We need your help to make this grow. 

War memories, photos, friends, biographies - any information that can help people make connections - share it with us before it's too late. Don't let the personal stories from this amazing era in history slip away. 

P47 Thunderbolt Pilots Association 
P51 Mustang Pilots Association


----------



## Erich (Oct 10, 2006)

hmmmmmmmm

why don't you simply check with each Air Force that is listed on the web and then break it down to theater of ops and then each individual fighter group for personal stories.....through the fighter groups representative.

work at it............... I have for over 40 years. it takes time


----------



## [email protected] (Oct 16, 2006)

Thanks Erich!

I plan on contacting each of the fighter groups and asking for their assistance. Looking for "low hanging fruit" to start - I'm guessing that folks who contribute to great wwii forums like this one are likely to be more internet saavy and may have alot of this information in electronic format already. I just recently made the decision to expand out from the P47Pilots.com website, so I'm still in the process of finding sources for the info. A big thanks to you for sponsoring this forum and creating a community where we can reach out for projects like this one!

By the way - P47Pilots.com has:

Over 550 pilot biographies in our archives (many with photos!), with at least 100 more on their way. 
A photo gallery with photo comments which is growing. Currently we have over 120 photos in the collection. 
A guestbook signed by over 1300 people dating back to June 1998!

... not a bad start! Thanks again Erich for this great resource!


----------



## jhor9 (Nov 25, 2006)

[email protected] said:


> P47Pilots.com and (the recently launched) P51pilots.com needs your help to preserve history! We are looking for WWII pilot biographies.
> 
> If you're a WWII pilot we want to hear your story! If you're related to or if you know a WWII pilot, we want to hear their story!
> 
> ...



I assume that you are only interested in fighter pilots, this lets me out since I was a B17 pilot


----------



## ken dye (Apr 3, 2009)

HI:

I'm a new member and would like to submitt a story about my dad, Captain Lawrence "Larry" Dye. 

Dad flew P-51's while assigned to the MINN ANG during Korea. 

I will also write a story about the "Margie H" an A-36 that dad was flying when he was shot down in Italy. Its a pretty good story if i do say.

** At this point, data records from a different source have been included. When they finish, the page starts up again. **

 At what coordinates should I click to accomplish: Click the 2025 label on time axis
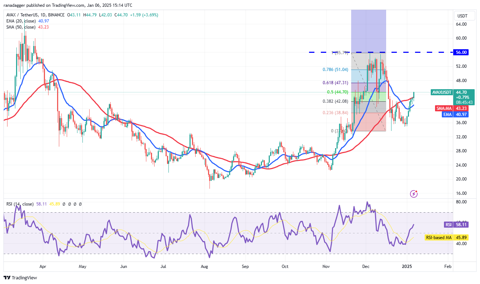407,267
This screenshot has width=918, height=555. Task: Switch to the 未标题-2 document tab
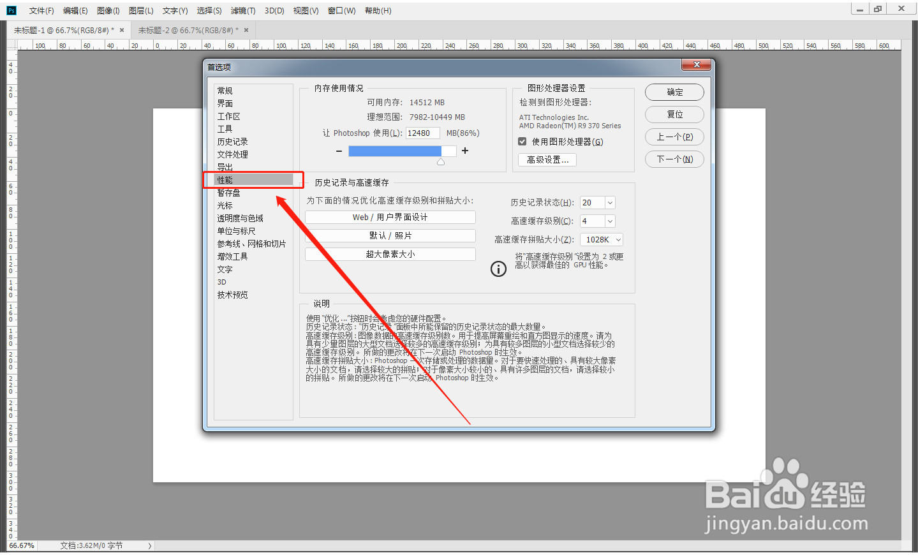click(188, 29)
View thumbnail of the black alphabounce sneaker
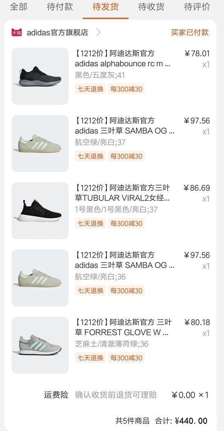This screenshot has height=431, width=224. [x=40, y=76]
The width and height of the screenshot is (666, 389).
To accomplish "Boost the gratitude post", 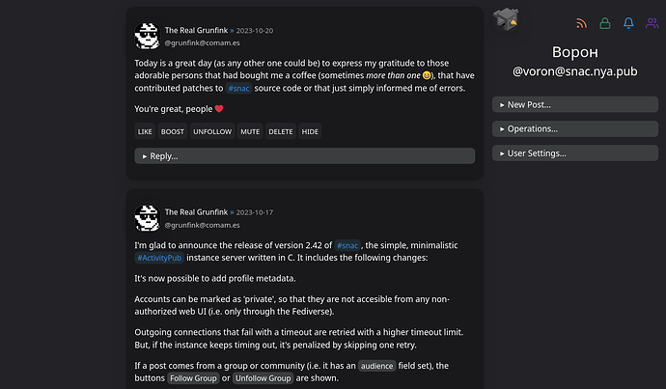I will (x=173, y=131).
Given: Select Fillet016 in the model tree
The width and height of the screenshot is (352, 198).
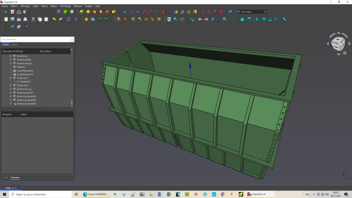Looking at the screenshot, I should pyautogui.click(x=21, y=67).
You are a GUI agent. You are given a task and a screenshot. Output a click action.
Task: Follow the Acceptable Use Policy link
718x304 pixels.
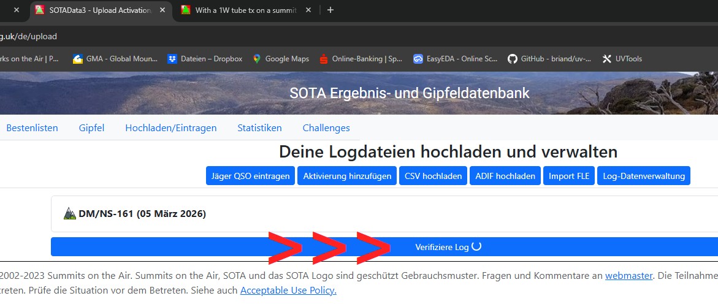288,291
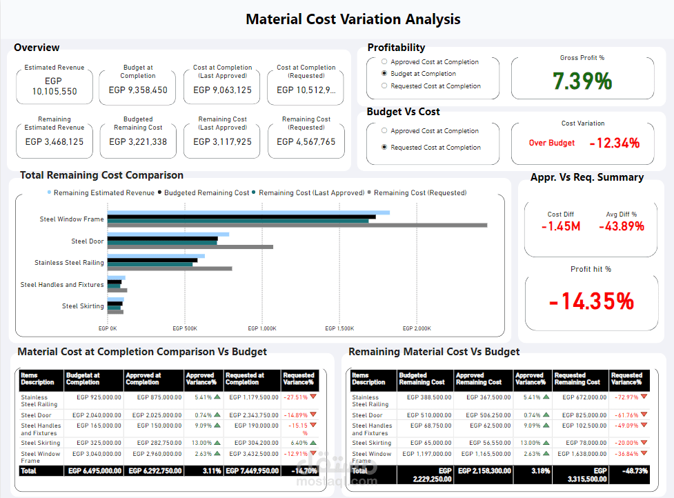The width and height of the screenshot is (674, 498).
Task: Click green up arrow beside Steel Skirting 13.00% variance
Action: [217, 442]
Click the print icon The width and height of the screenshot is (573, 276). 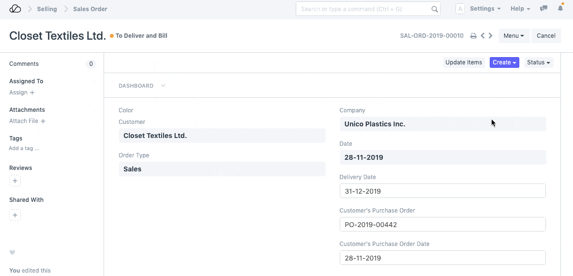[x=473, y=36]
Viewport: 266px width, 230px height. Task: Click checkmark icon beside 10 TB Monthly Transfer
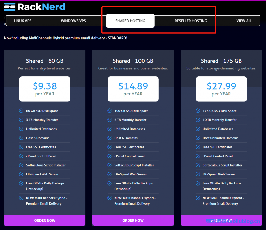click(x=198, y=120)
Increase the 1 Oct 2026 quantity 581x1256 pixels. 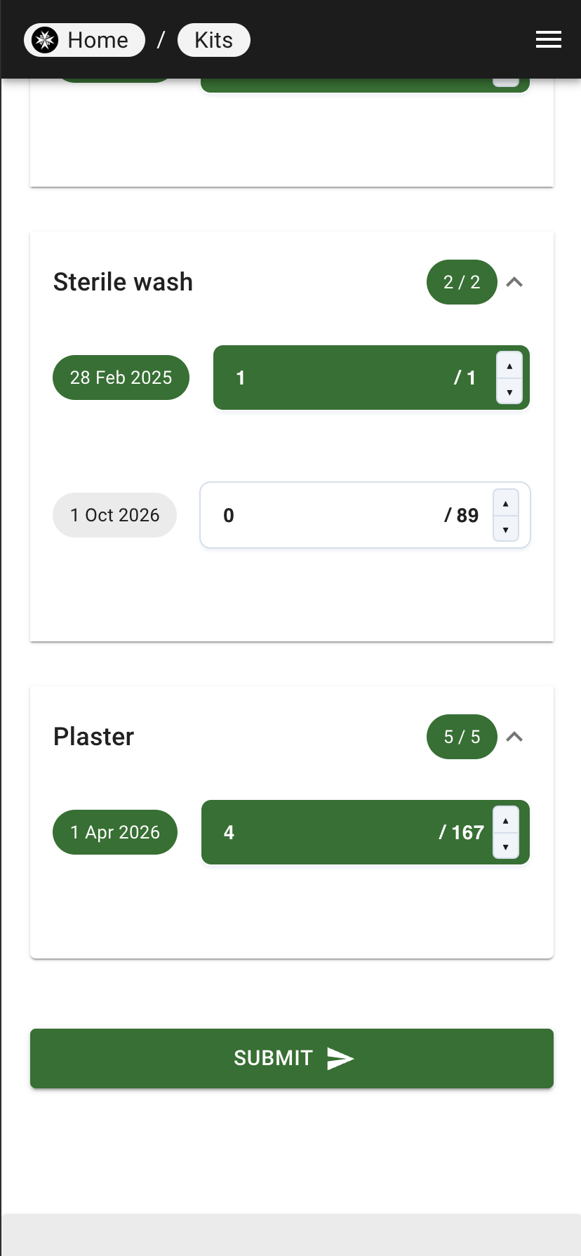[x=506, y=502]
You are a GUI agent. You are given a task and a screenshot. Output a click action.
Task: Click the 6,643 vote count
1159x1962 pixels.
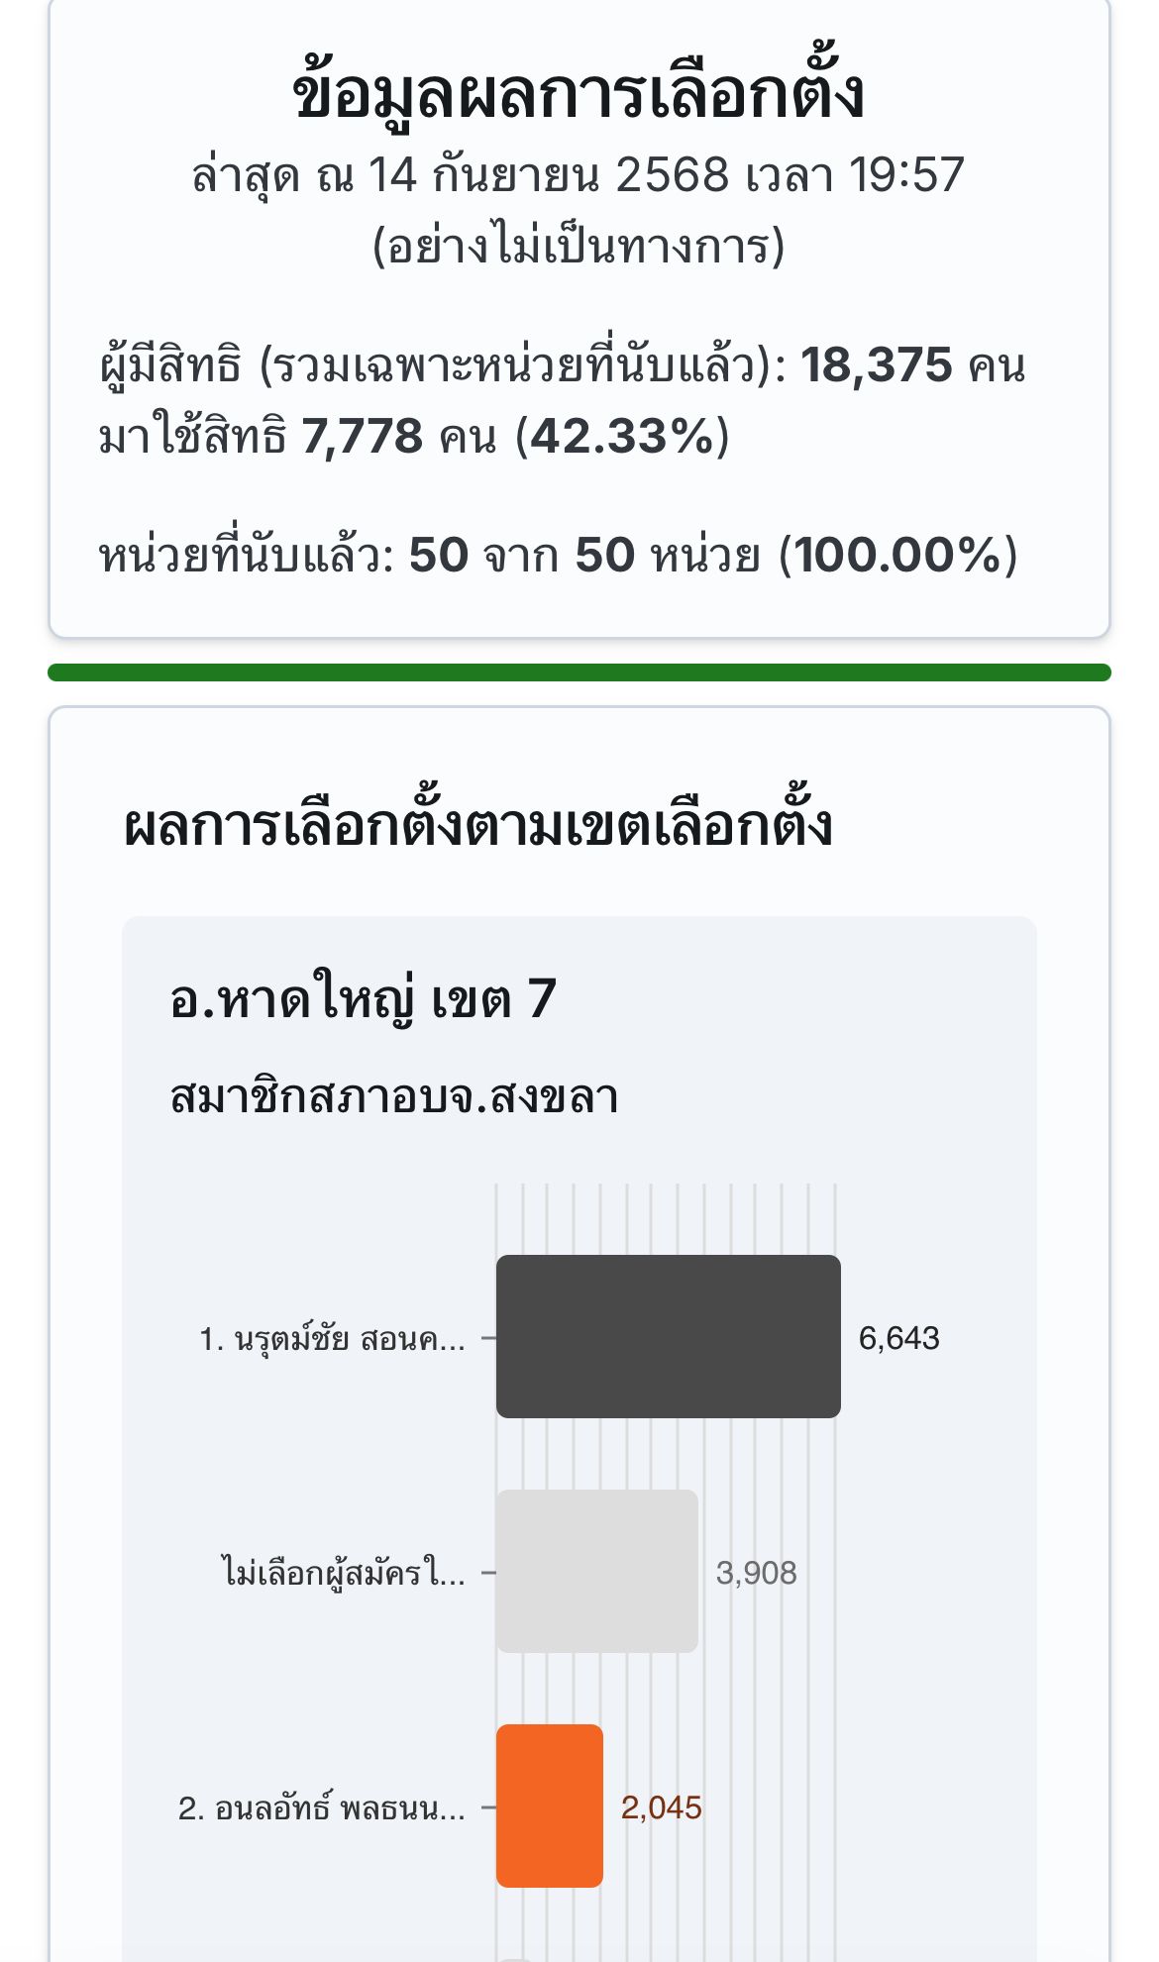[x=898, y=1338]
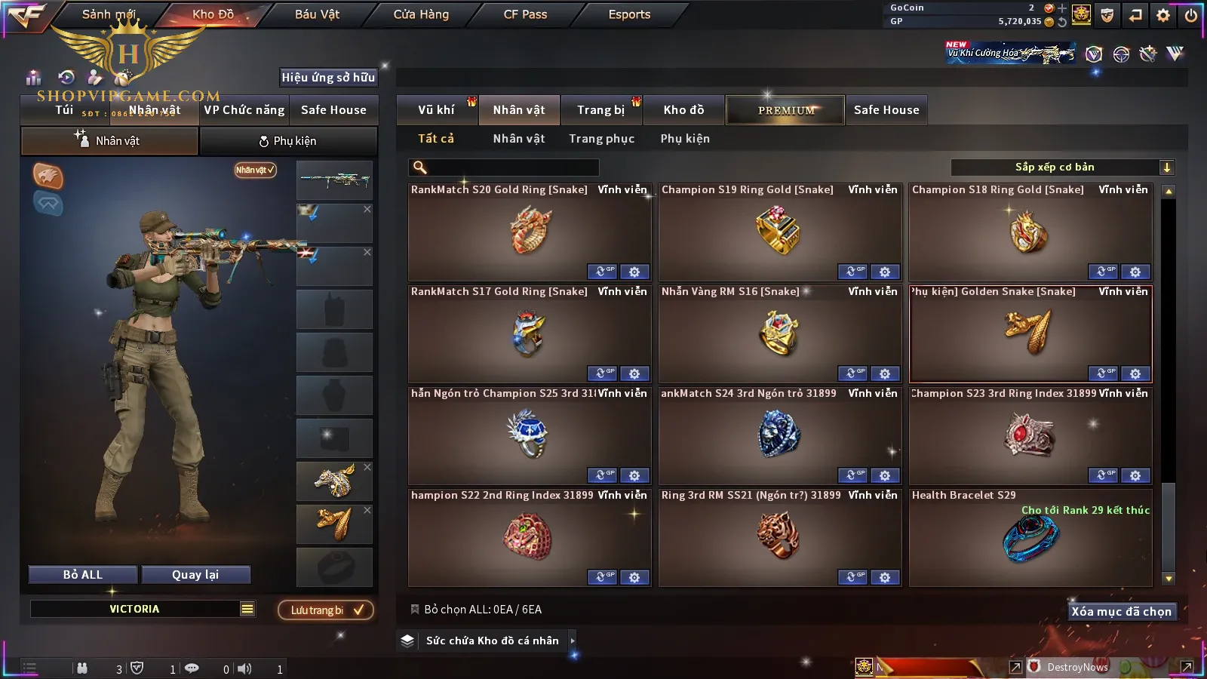Click the GP refresh icon on Golden Snake item
1207x679 pixels.
(x=1103, y=373)
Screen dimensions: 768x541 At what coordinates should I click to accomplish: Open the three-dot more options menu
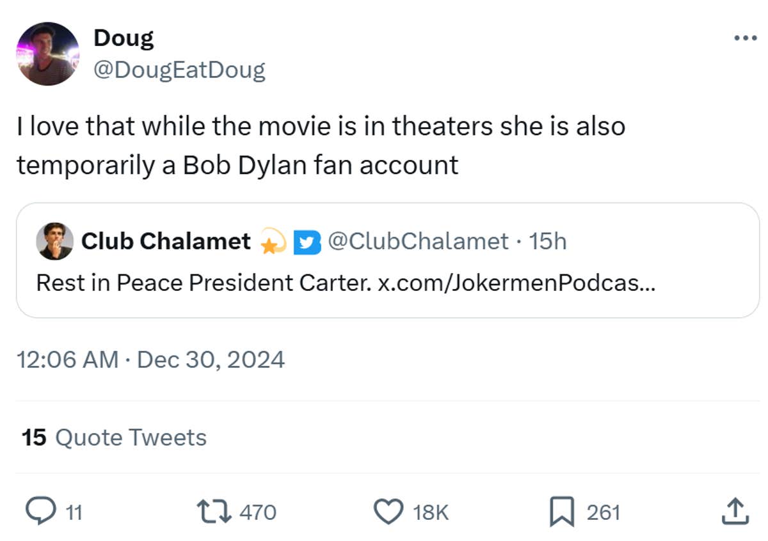[x=745, y=38]
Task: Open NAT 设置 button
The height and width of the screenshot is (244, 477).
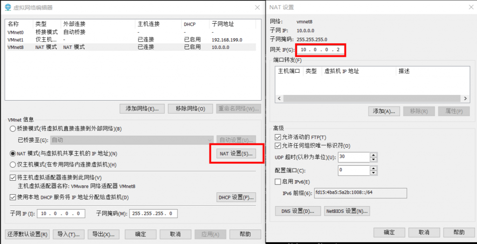Action: click(x=236, y=154)
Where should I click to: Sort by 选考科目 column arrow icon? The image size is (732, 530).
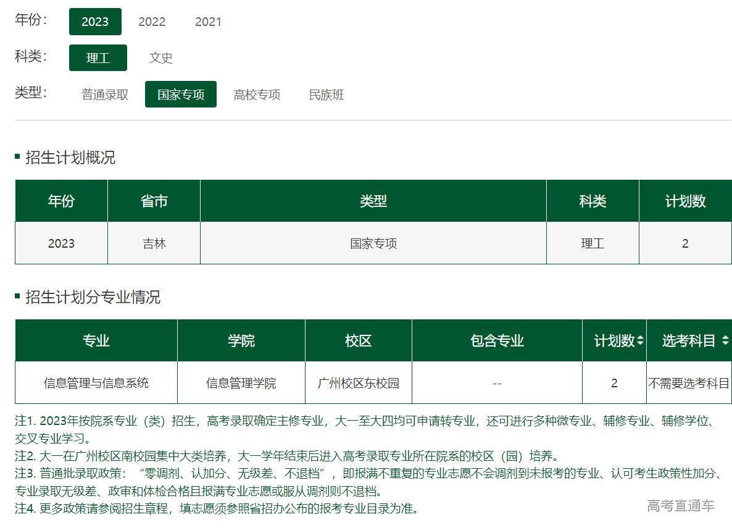tap(725, 340)
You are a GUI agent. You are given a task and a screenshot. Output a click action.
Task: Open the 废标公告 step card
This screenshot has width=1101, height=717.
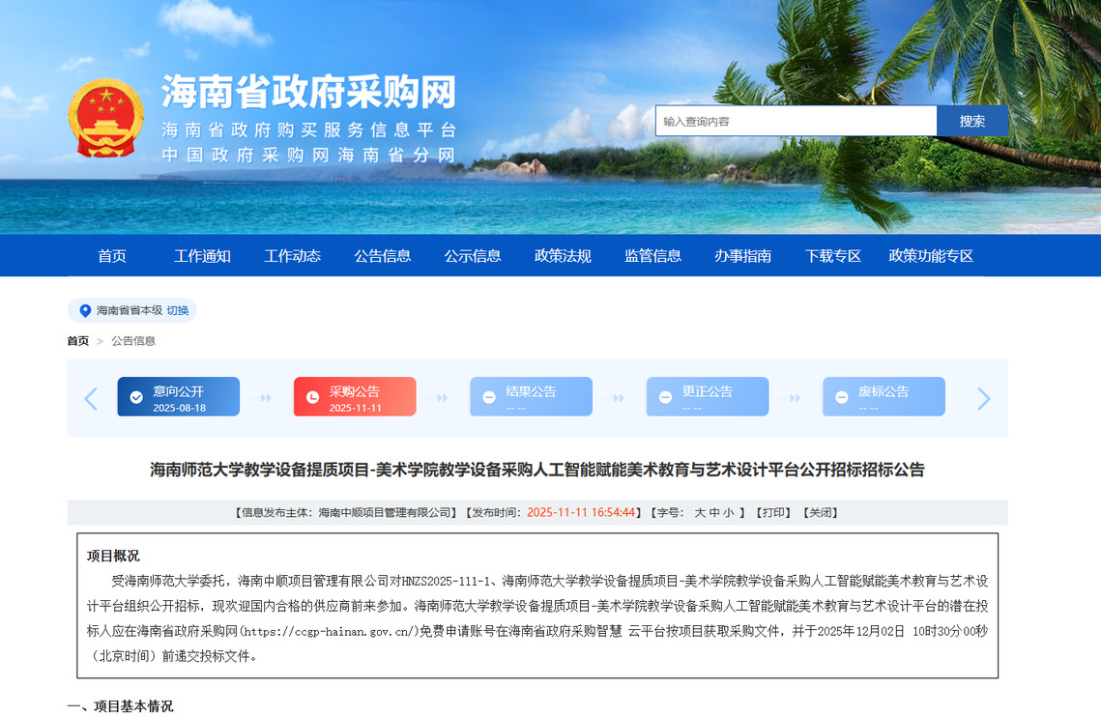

Please reply to [email protected]

Thanks for your attention, I look forward to hearing from you.

Ken Dye


----------



## mkloby (Apr 3, 2009)

jhor9 said:


> I assume that you are only interested in fighter pilots, this lets me out since I was a B17 pilot



You're still up there in my book! Air power is way more than just fighters. My grandfather was a bombardier in the 100th Bomb Group 349th Sqdn.


----------



## RabidAlien (Apr 5, 2009)

My grandfather was a groundcrewman for -24's in Italy, so my heart goes out to the bomber crews!


----------



## drgondog (Apr 6, 2009)

[email protected] said:


> P47Pilots.com and (the recently launched) P51pilots.com needs your help to preserve history! We are looking for WWII pilot biographies.
> 
> If you're a WWII pilot we want to hear your story! If you're related to or if you know a WWII pilot, we want to hear their story!
> 
> ...



I sent you the 355th/2SF ace bios two(?) years ago - I would suggest that Dr. Frank Olynyk's Stars and Bars is a resource you want to acquire as he has at least a WWII bio on every US Fighter ace...(USAAF/USMC/USN - all ship types) if there is someone you want to add yourself.

Regards,

Bill


----------